From the Ancestor
Sometimes waves lap still
in this quiet quay,
where pale corals blackened
by motor oil spirals
rot away silently reminiscing
about the sunlight before
re-discovery,
Lend me your ear, love,
so much like a shell, delicately
pink, echoes stirring within,
the only thing not rotting,
that I may speak a live ocean again,
And press my ear in to listen.
Author notes
The poem is short and very tight. A lot is said through imagery, metaphor and symbolism. The persona in the poem is an ancestor who has passed on and, seeing what the people of today are doing to her island, she comes to speak to them. The first stanza establishes the negative elements of progress and mechanization symbolised in the motor oil polluting the reef. The poem starts on notes of uncertainty (diction: use of the word "sometimes" and mystery (universal ocean symbol). The sea itself is only barely alive as it "sometimes" laps at the shoreline.
Change comes in the second stanza and this is where you see the movement in the poem. The colour imagery of the healthy pink shell is juxtaposed with the earlier more sickly palour of the coral to communicate the movement. The shell is empty meanging the ear is open, allowing the ancestor to give council. The last line of the poem implies that the sea becomes alive again, the ancestor's words have been obeyed.

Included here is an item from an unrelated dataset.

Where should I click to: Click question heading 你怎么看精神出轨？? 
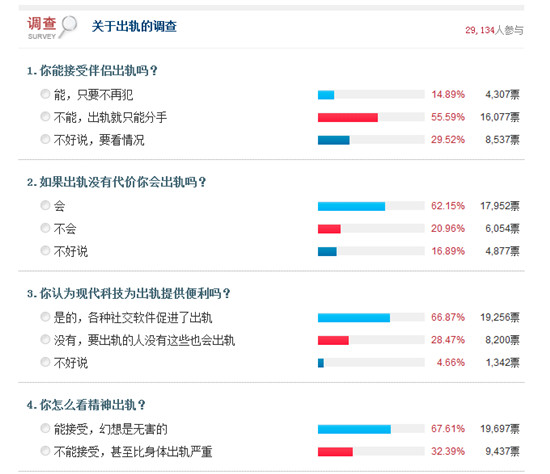[x=86, y=405]
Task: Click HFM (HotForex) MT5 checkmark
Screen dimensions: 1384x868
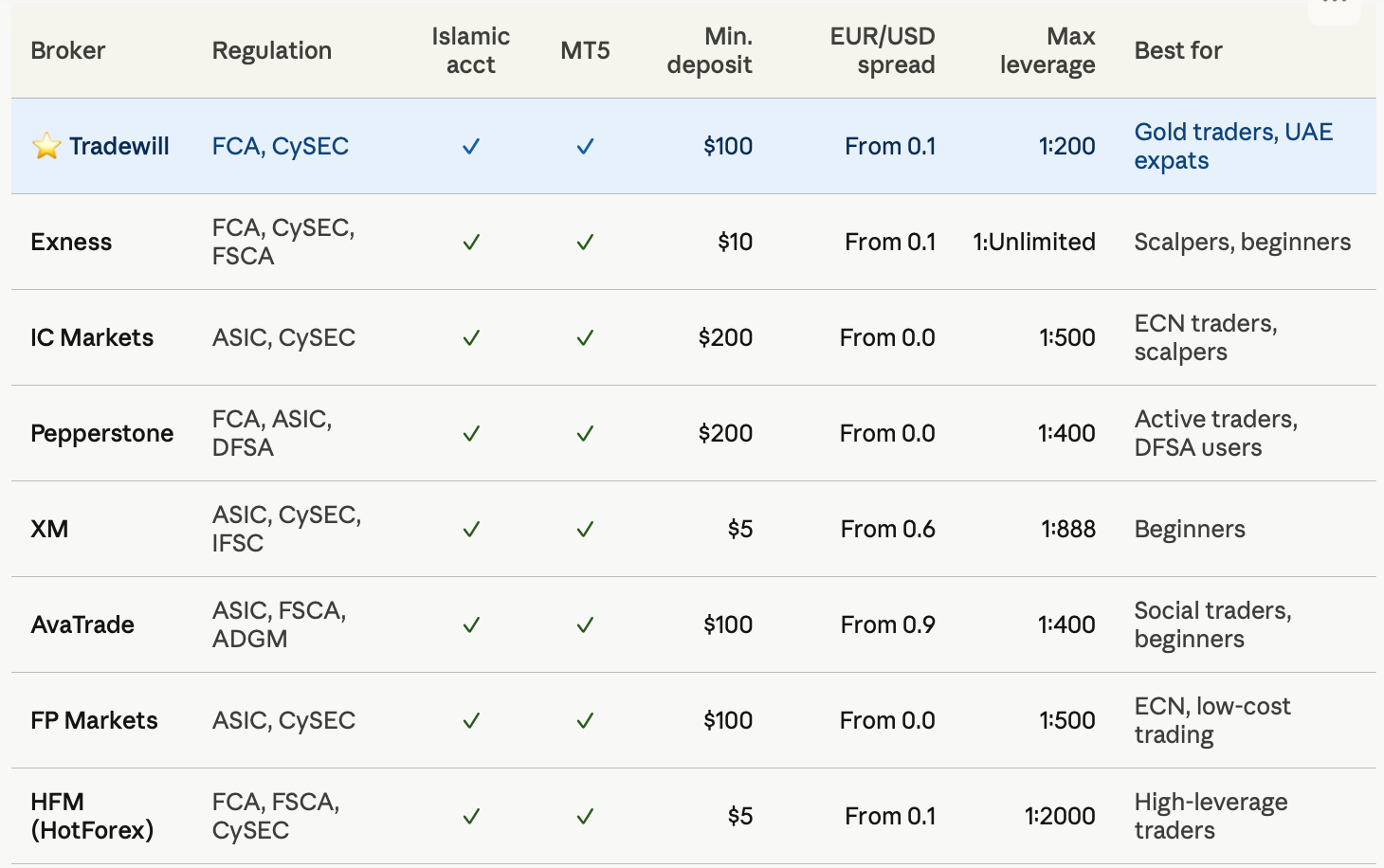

I am a Caribbean poet and it cannot be hidden. And "re-discovery" links to Colombus's 1492 rediscovery of the island on which I live. His coming upon it, opened the world's eyes to this part of the world, fuelling the first forms of slaver even before the Africans came later during the Atlantic slave trade. But basically Captialism is represented by using that term to open this historical setting as well.
Please tell me what you think
Comments
-
for many 1492 was a mark of drastic and unwanted change. Two continents, ages of civilization, converted into lucre, and the tide of wanton use continues in great and small ways; in small ways that by weight become great. [A million motorboats produce damage not on the evening news.] So wonderful here the joining of the love of nature and honoring a culture...PK


-
bravo
This is lovely, with excellent alliteration which so wonderfully seduces the reader ...bravo...bravo..bravo...
-
Very deep, as usual, Marissa. I was left reeling by your first line.
Best wishes in the contest.


-
lovely
this is a great piece. i like the perspective you took this from (an ancestor, or the island itself). i wasn't expecting many submissions from an inanimates perspective, but this is definately intriguing, and i like the way you effectively incorporated the rise of commercial, industrial and modern lifestyle in juxtaposition to that life that the ancestor once knew.
all in all, a lovely submission. i wish you the best of luck in this contest and in all your writing endeavors.